### Your goal
Lines from the one containing "Where should I" to the end of the records, both ends included and exactly as written, are the whole answer, and no pictures go in it.

Dataset entries:
■ ■ ■ ■ ■
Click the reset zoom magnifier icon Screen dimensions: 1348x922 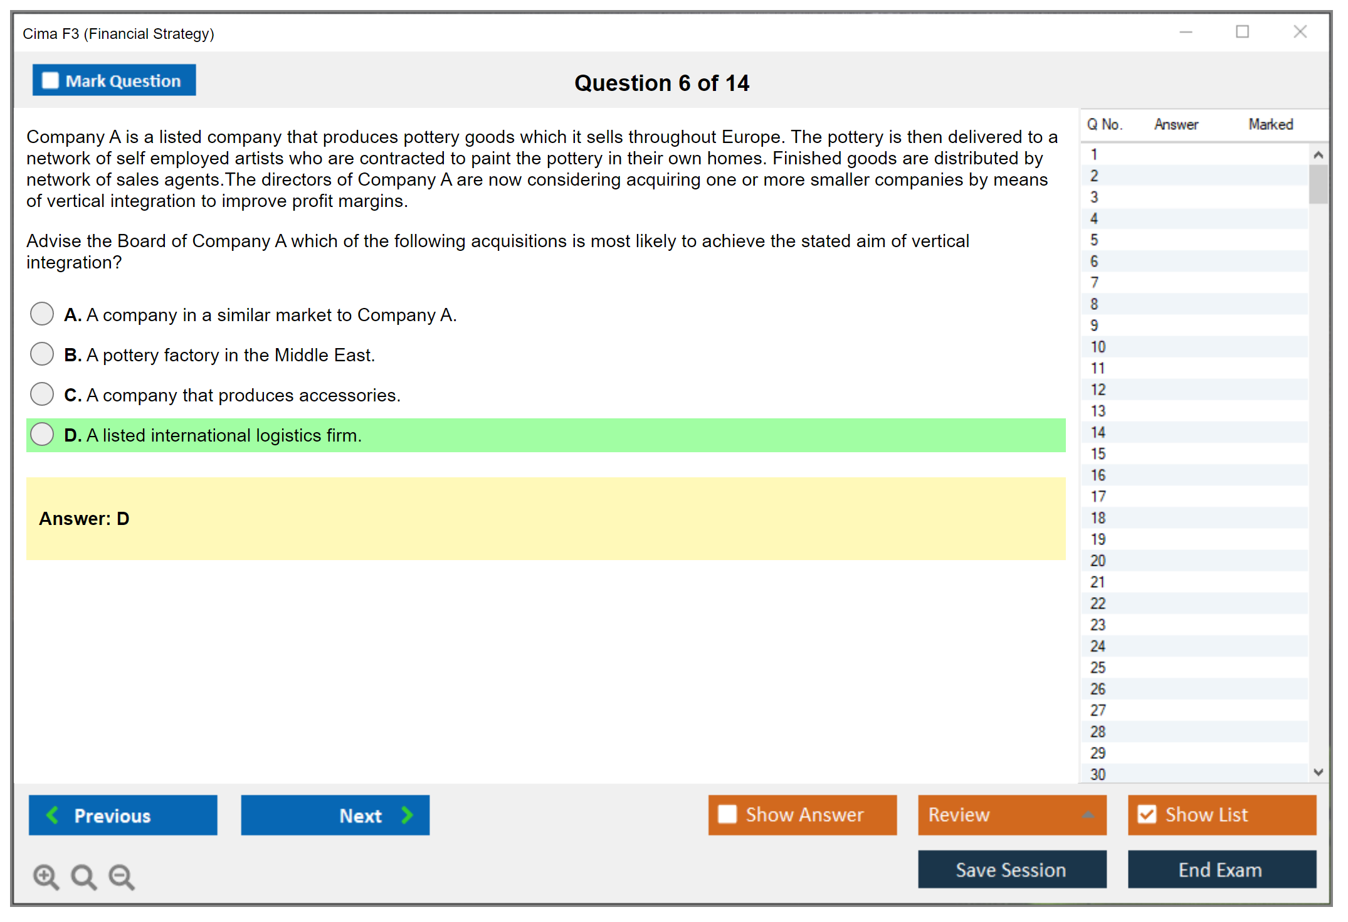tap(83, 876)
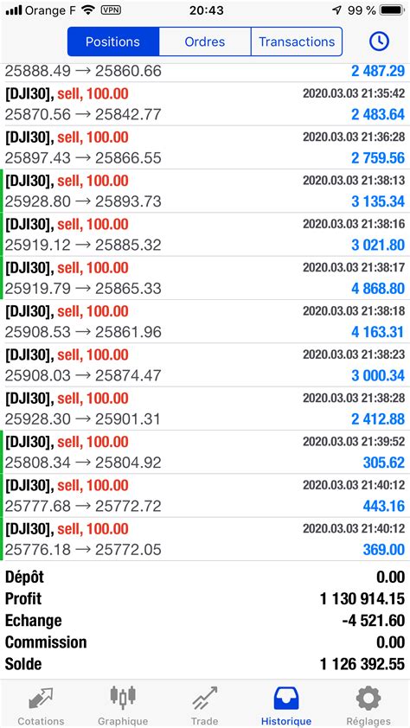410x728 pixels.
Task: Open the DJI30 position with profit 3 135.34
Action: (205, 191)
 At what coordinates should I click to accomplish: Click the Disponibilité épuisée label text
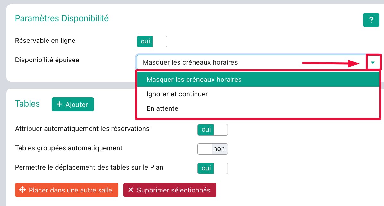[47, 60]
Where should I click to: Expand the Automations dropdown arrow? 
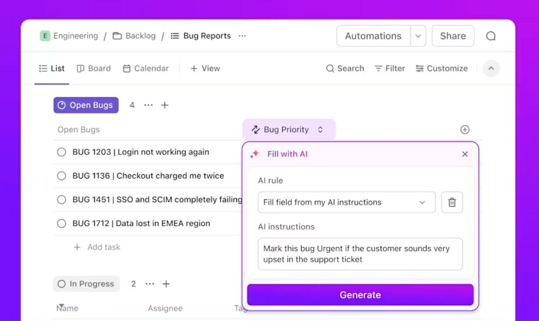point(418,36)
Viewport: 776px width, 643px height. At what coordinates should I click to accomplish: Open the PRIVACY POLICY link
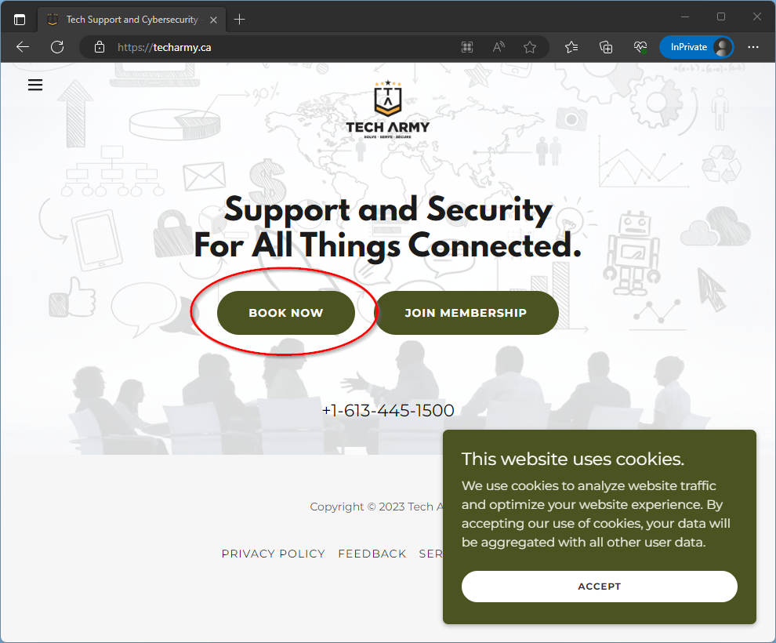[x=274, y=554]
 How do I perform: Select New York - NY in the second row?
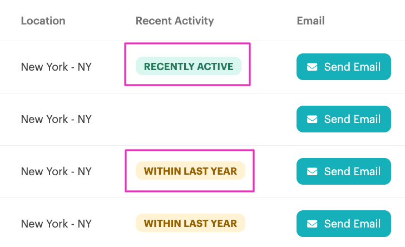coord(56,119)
■ ■ ■ ■ ■
### Answer below
Where should I click to: Expand the Automations dropdown arrow? 
point(418,36)
Viewport: 776px width, 643px height. At what coordinates should I click to accomplish: Open the PRIVACY POLICY link
[x=274, y=554]
 How do I perform: Select New York - NY in the second row?
coord(56,119)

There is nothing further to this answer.